18.1 Getting an overview of the penguin data
A good example of the LTER research can be found in Gorman et al. (2014). Some of the data have been made available in the palmerpenguins R package, primarily size measurements and isotopic signature information for three species of penguin: Adélie, Chinstrap, and Gentoo. Colour information is not included, but Gentoo penguins have a distinctive orange bill and white marking above the eyes, while Chinstrap penguins have a narrow black chinstrap. Attractive drawings of the three species are shown on the palmerpenguins package webpage.
The Palmer Archipelago lies to the West of the Antarctic Peninsula, where warming linked to climate change has occurred very fast. According to Fountain (2022) this is bad for Adélie penguins that do better to the East in the Weddell Sea where it is still cold. Gentoo penguins are not so affected.
Figure 18.1 shows four plots of the dataset. There are barcharts for the three species and the three islands, a histogram of penguin body mass, and a scatterplot of flipper length against body mass.
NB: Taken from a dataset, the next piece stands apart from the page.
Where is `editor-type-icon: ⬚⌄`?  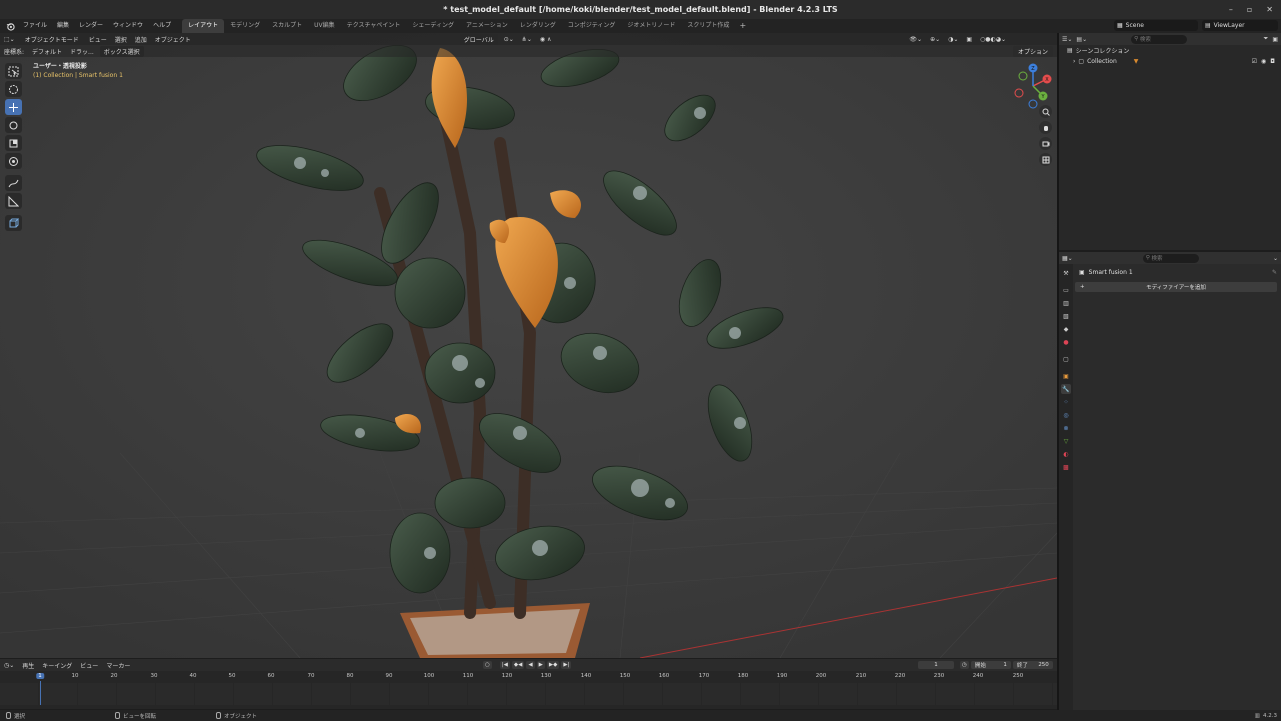
editor-type-icon: ⬚⌄ is located at coordinates (10, 40).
There are fewer Chinstrap penguins and fewer penguins from Torgersen Island. The distribution of body mass may have that skewed shape because it is a mixture of the body mass distributions of three separate species. Flipper length and body mass are highly positively correlated.
Different subsets can be selected and highlighted to look for patterns. Figures 18.2 and 18.3 show examples of selecting a species or an island across these plots. Gentoo penguins were only sampled on Biscoe Island, and they are generally heavier with longer flippers than the other two species. Dream Island has all the Chinstrap penguins and some Adélie penguins. The penguins on Dream Island have smaller body mass and flipper length.
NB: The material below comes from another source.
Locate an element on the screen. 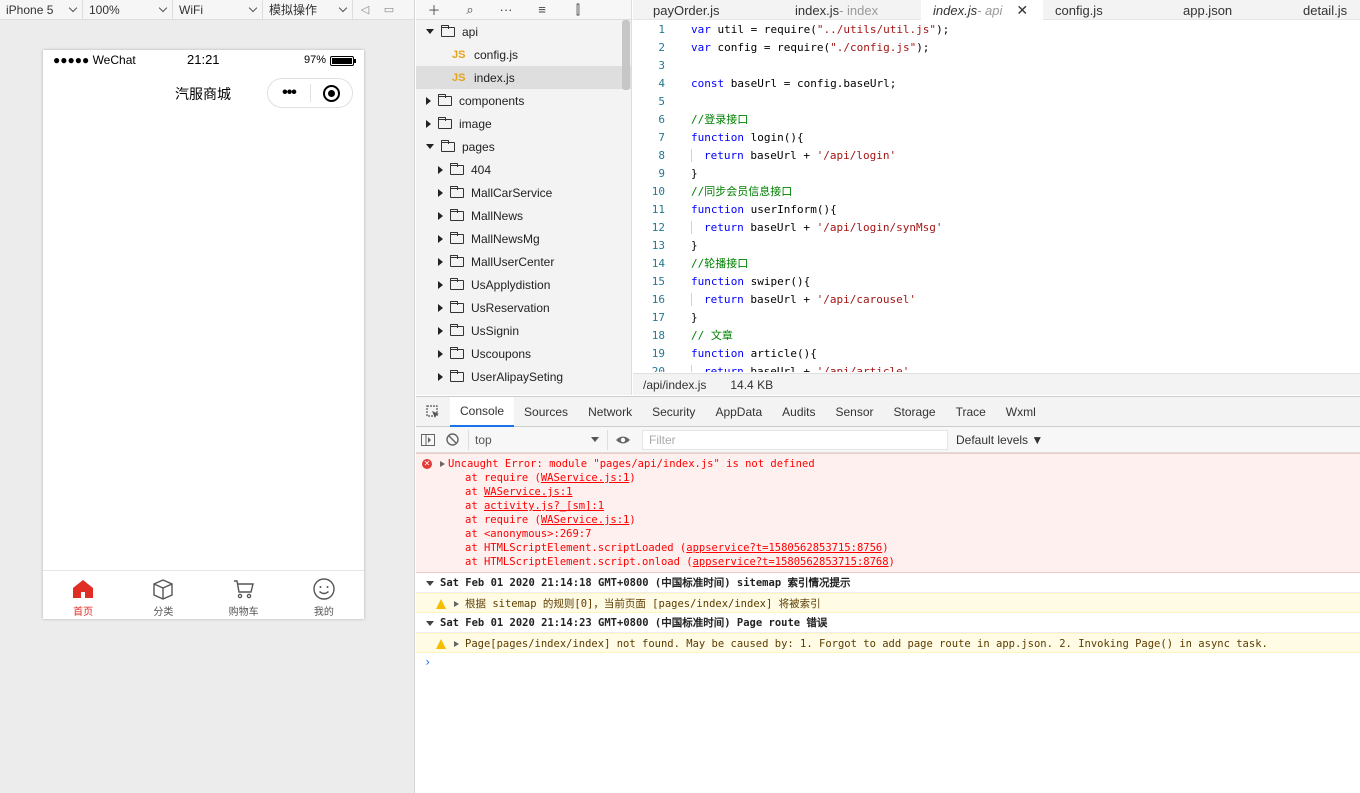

The penguins in this dataset were nesting pairs that had at least one egg. The sampling procedure is described in Gorman et al. (2014). Detailed information on estimated total penguin numbers at Antarctic sites over the years is available on the MAPPPD website described in Humphries et al. (2017).
Groups of cases defined in other ways could also be highlighted. Figure 18.4 highlights the penguins weighing no more than 3 kg. As was already known from Figure 18.2, the penguins are either Adélie or Chinstrap. Interestingly, there are examples of the lightest penguins on all three islands.
At this stage, it could be worth investigating what values these subsets have for other variables. This could be done by drawing the additional plots with the appropriate subset layer. Figure 18.5 shows boxplots for bill length and depth with the lightest penguins drawn in separate boxplots in brown beside boxplots for the rest of the data. With two exceptions, the light penguins have shorter bills than most other penguins. Their bill depths are about the same.
The boxplots have been drawn with widths proportional to the square roots of the numbers in the groups (331 and 11). The effect may be dramatic, but it emphasises how small the selected group is. By contrast consider boxplots of the same two bill measurements comparing Dream Island penguins to the rest. Bill lengths are about the same, while bill depths are larger.
Highlighting like this is a basic tool in interactive graphics where you select cases in one plot and they are then immediately highlighted in all other plots. Static versions, ghostplots, do not offer the same immediacy and flexibility, but can be drawn by creating a subset of just the selected cases. The plots required are drawn with the full dataset, using a muted colouring, and an additional layer is added to each plot using the subset. The selected objects are coloured more strongly, for instance in red or blue.